Burbank: The value of a worker’s wage

What is the value of work? Is it what you get paid? Economists trained to embrace the private market simply equate the value of your work with your wage. It’s simple, easy to understand … and wrong.

What is the value of work? Is it what you get paid? Economists trained to embrace the private market simply equate the value of your work with your wage. It’s simple, easy to understand … and wrong.

That equation is built on the theoretical idea of an economy with “perfect” competition — meaning no employer or employee has control over the market, so wages and prices settle into equilibrium and no one has the power to game the system for surplus profits. Now, take a look at your Internet provider’s bill.

For an Internet connection of 25 megabits per second (MPS), Washingtonians pay about $60/month — nearly double that of what residents in London, Seoul and Bucharest, Romania, pay. And residents in cities such as Hong Kong, Seoul, Tokyo and Paris get connections nearly eight times faster. That’s not the only example — drug prices come to mind — that makes it clear our economy is not a model of perfect competition.

The simple fact is that we live and work in an economy where large corporations control most prices, output, profits and wages. Most workers do not have any individual power to determine their own wages. They seek jobs and start work at whatever wage, no questions asked. It’s a lopsided deal where workers have little or no bargaining power over the conditions of and compensation for their work.

That’s usually why workers organize into unions — to gain some negotiating power to determine their wages and benefits. But five out of six workers in our state do not have a union.

The federal minimum wage is a national threshold for workers’ wages. Its high point was in 1968, when at $1.60 it was equivalent to $10.90 today. Now Washington’s minimum wage is $9.47, so we have a minimum wage which is 12.5 percent lower than it was 38 years ago!

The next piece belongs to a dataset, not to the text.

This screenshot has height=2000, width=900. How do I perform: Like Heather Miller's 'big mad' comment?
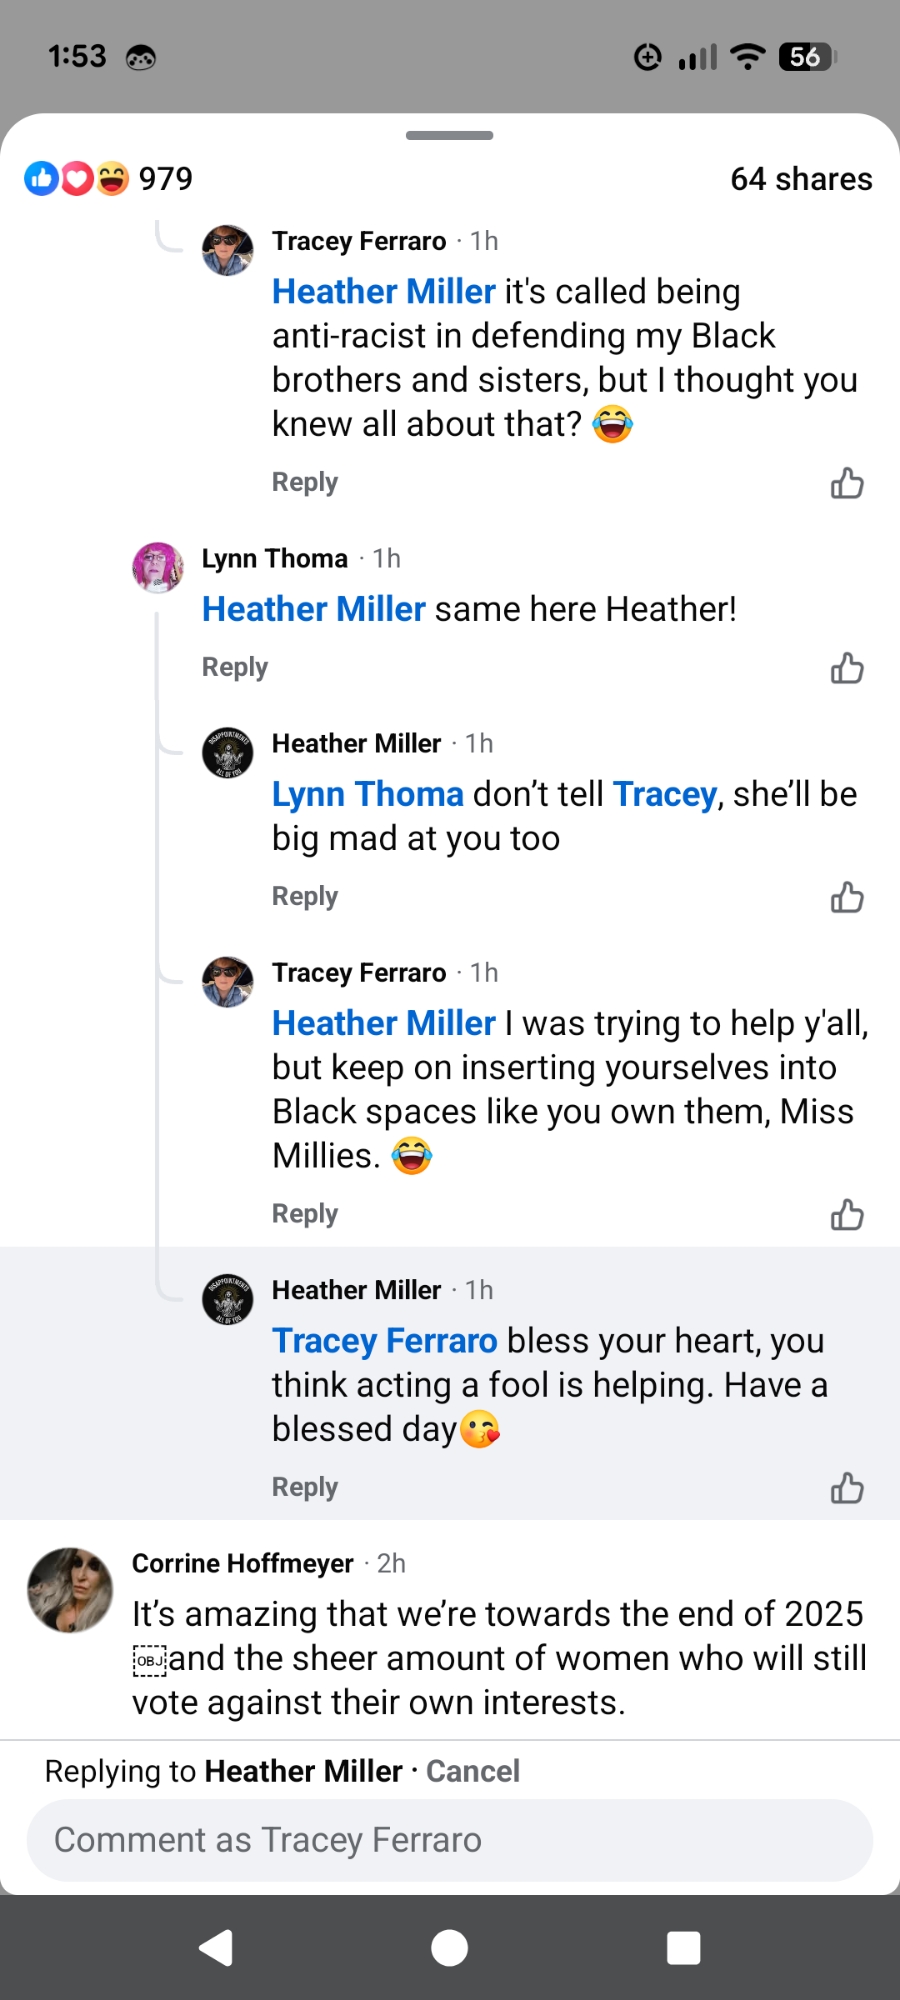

For several decades after World War II, the minimum wage also kept up with increases in labor productivity — meaning that as workers produced more goods and services per hour, wages increased proportionally. But in the early 1970s, wages stagnated even as productivity continued to increase. The income from increased productivity started flowing to employers, not employees. If the minimum wage had kept up with productivity increases, it would exceed $22 today!

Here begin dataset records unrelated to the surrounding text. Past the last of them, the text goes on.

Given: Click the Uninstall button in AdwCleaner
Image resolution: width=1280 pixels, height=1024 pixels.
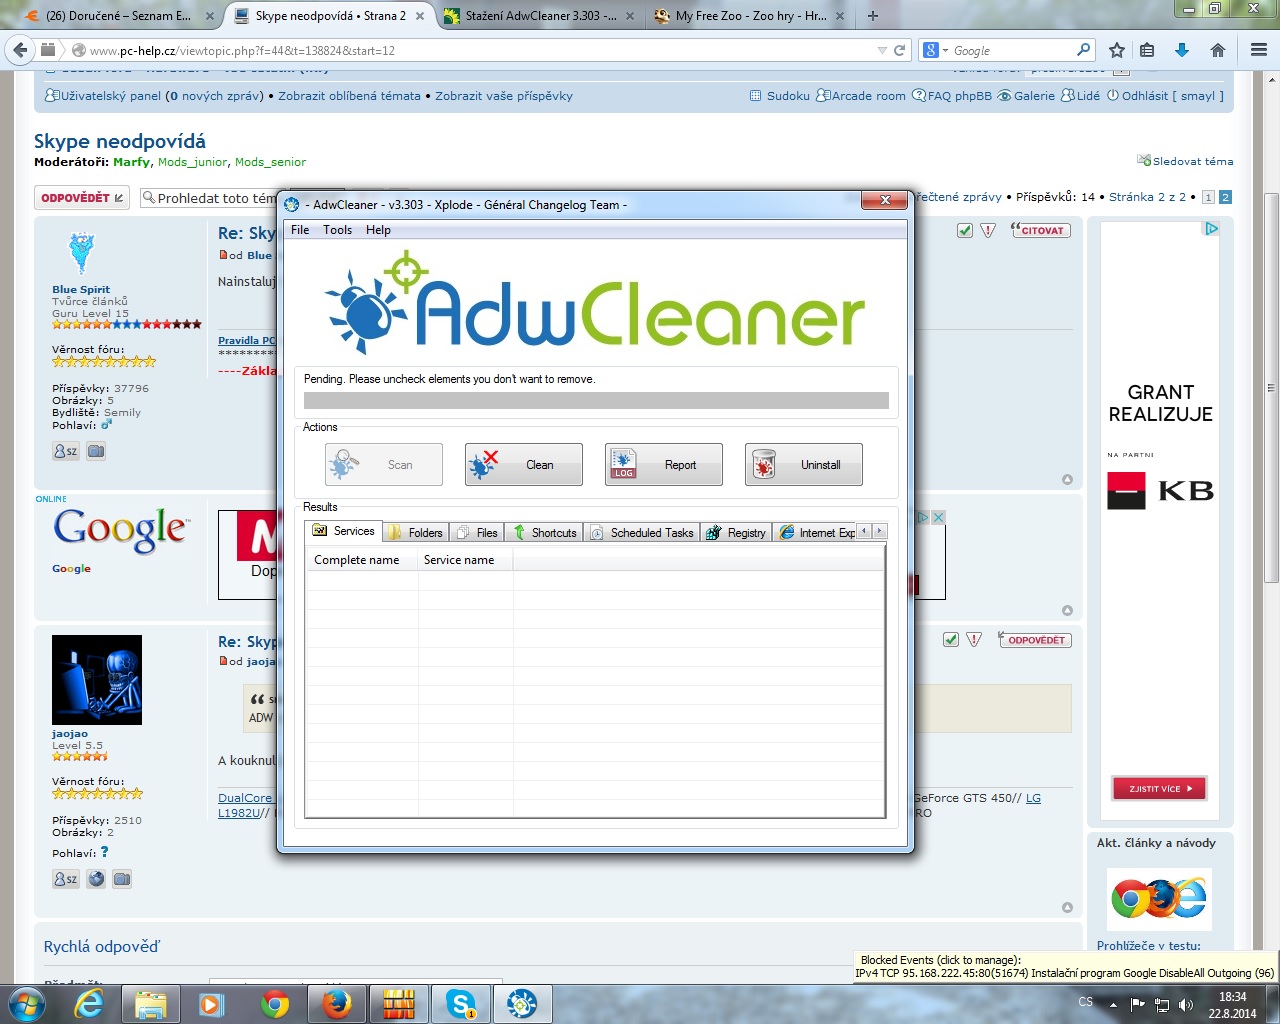Looking at the screenshot, I should (803, 465).
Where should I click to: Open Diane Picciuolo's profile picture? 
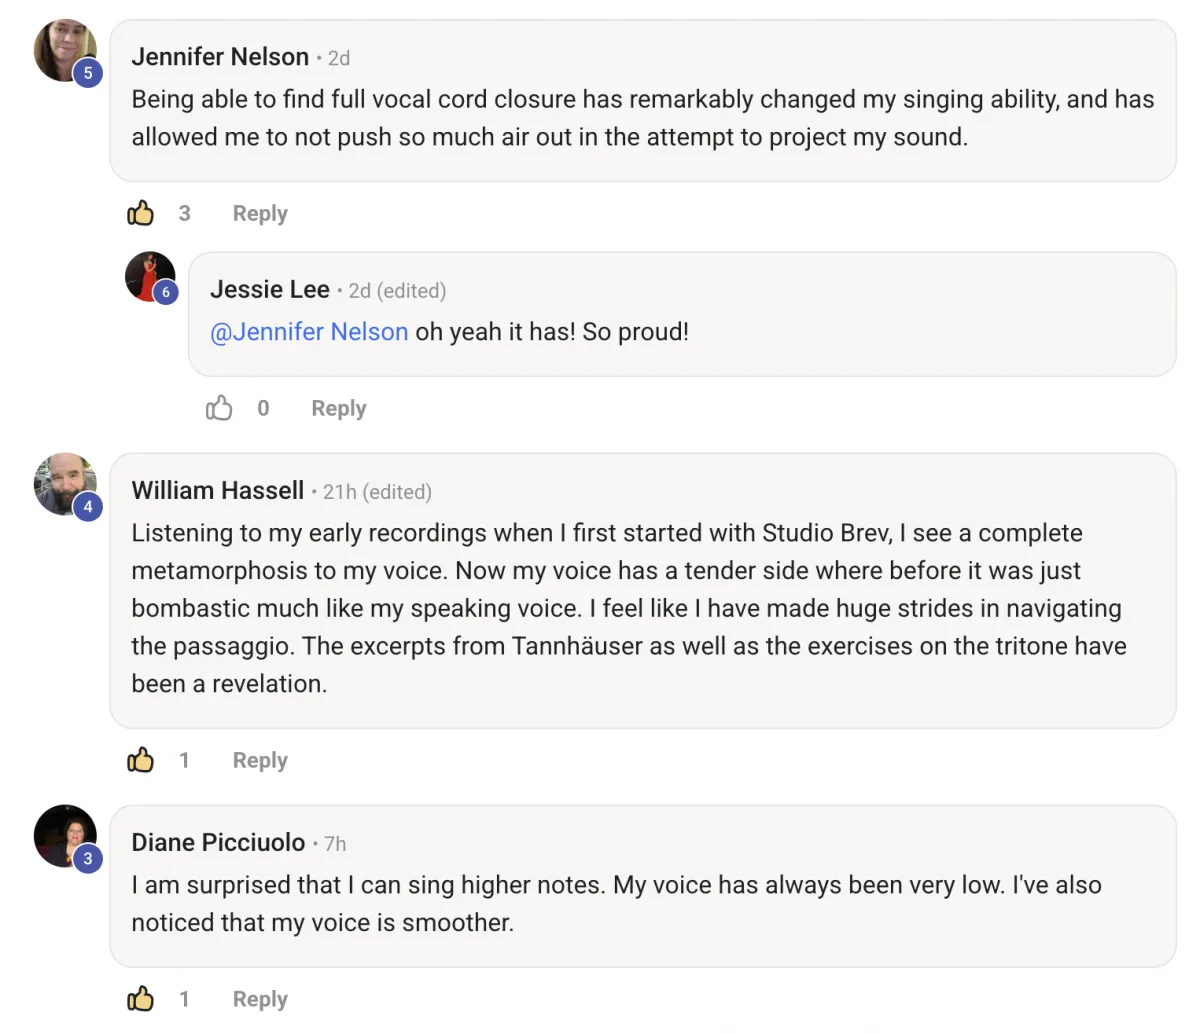tap(63, 834)
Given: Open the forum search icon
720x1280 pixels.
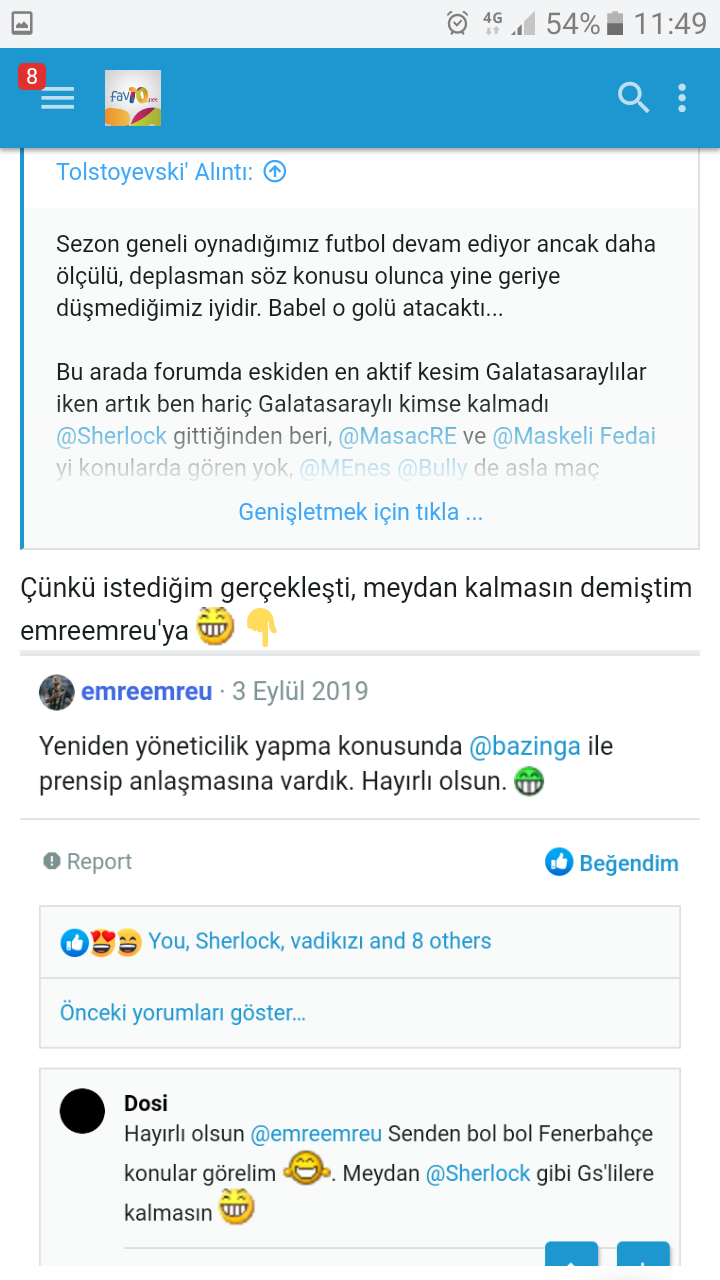Looking at the screenshot, I should (633, 97).
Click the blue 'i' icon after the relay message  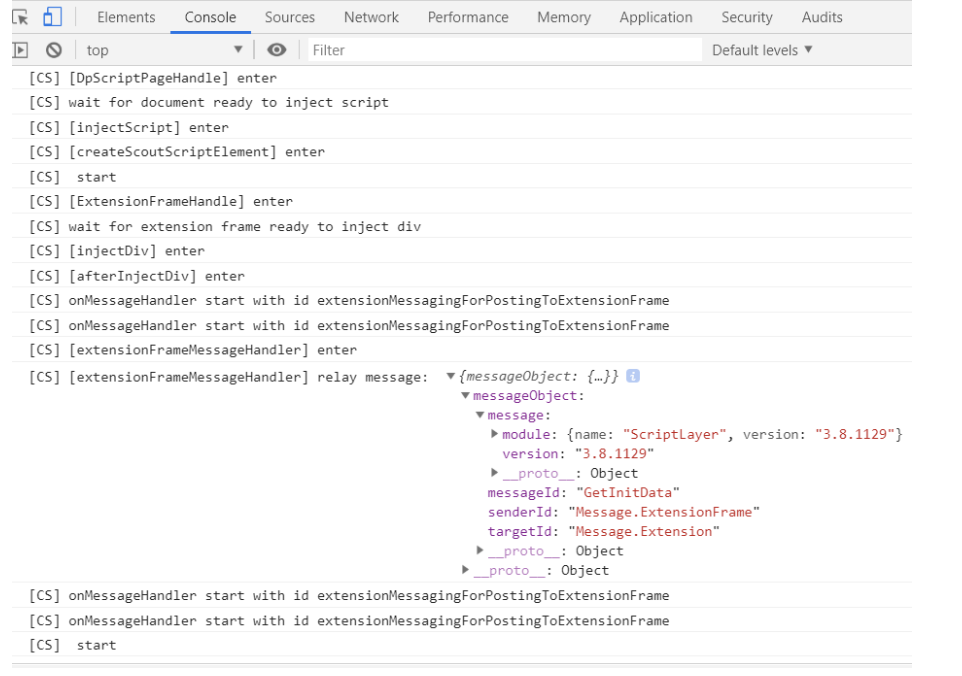tap(631, 376)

The decline in wages as a share of total national income (from 58 percent to 53 percent between 1970-2014) effectively amounted to a $535 billion transfer to corporate accounts, or $3,770 each year for every worker in the U.S. It’s what has funded the massive surge in corporate profits and cash, and fueled outsourcing of production and jobs to other countries that makes our economic problems worse.

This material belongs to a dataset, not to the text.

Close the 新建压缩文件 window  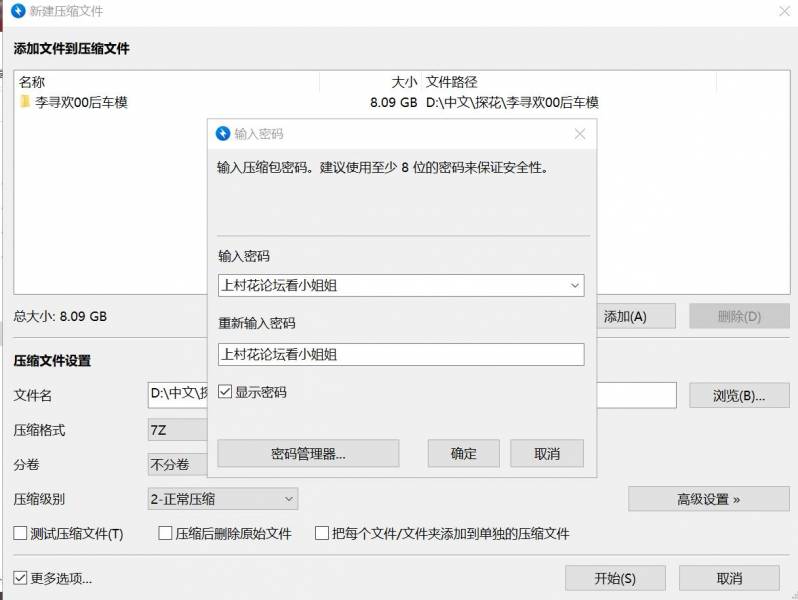[783, 11]
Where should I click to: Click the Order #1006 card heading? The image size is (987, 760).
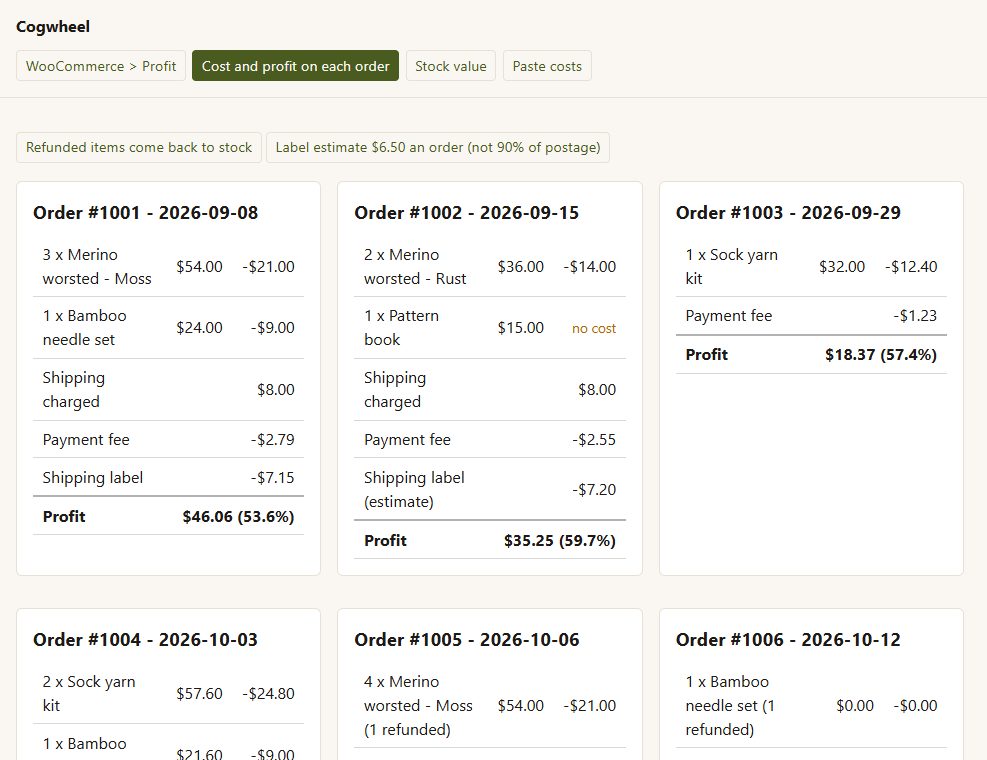pyautogui.click(x=788, y=640)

Setting, maintaining and enforcing a minimum wage is as much as a political decision as an economic one.

Politics typically have tilted the scale away from workers, but this year in Washington we can put our collective thumbs on the other side of the scale to create some equity for minimum wage workers.

Volunteers are now out collecting signatures for Raise Up Washington, also known as Initiative 1433. I-1433 will step up the minimum wage in increments to $13.50 by 2020, putting more money in wage earners’ pockets. That means more purchases by these workers, which means more consumption, more profits and more jobs down the line.

Initiative 1433 also creates a basic workplace standard which our state Legislature has never addressed.

One million workers in our state face a serious dilemma when they, or a loved one, are sick: Go to work so you won’t lose a day’s pay or get fired — or take care of yourself (or the person who needs you) and hope you keep your job. Seattle, Tacoma and SeaTac have laws on the books ensuring people can earn sick time and use it when needed. But if you work in Everett — or anywhere else in Washington — there’s no public law that ensures you can earn and use sick time without economic risk.

Initiative 1433 makes paid sick days the law across our state, in every workplace, in every county, in every city. It protects workers and their families, as well as their co-workers and their customers. It combines paid sick days with a better minimum wage. It is a package of decency, respect and common sense, benefiting all workers. That means it benefits all of us.

In a democracy, both our government and our economy should work for the people. Initiative 1433 is a step in that direction.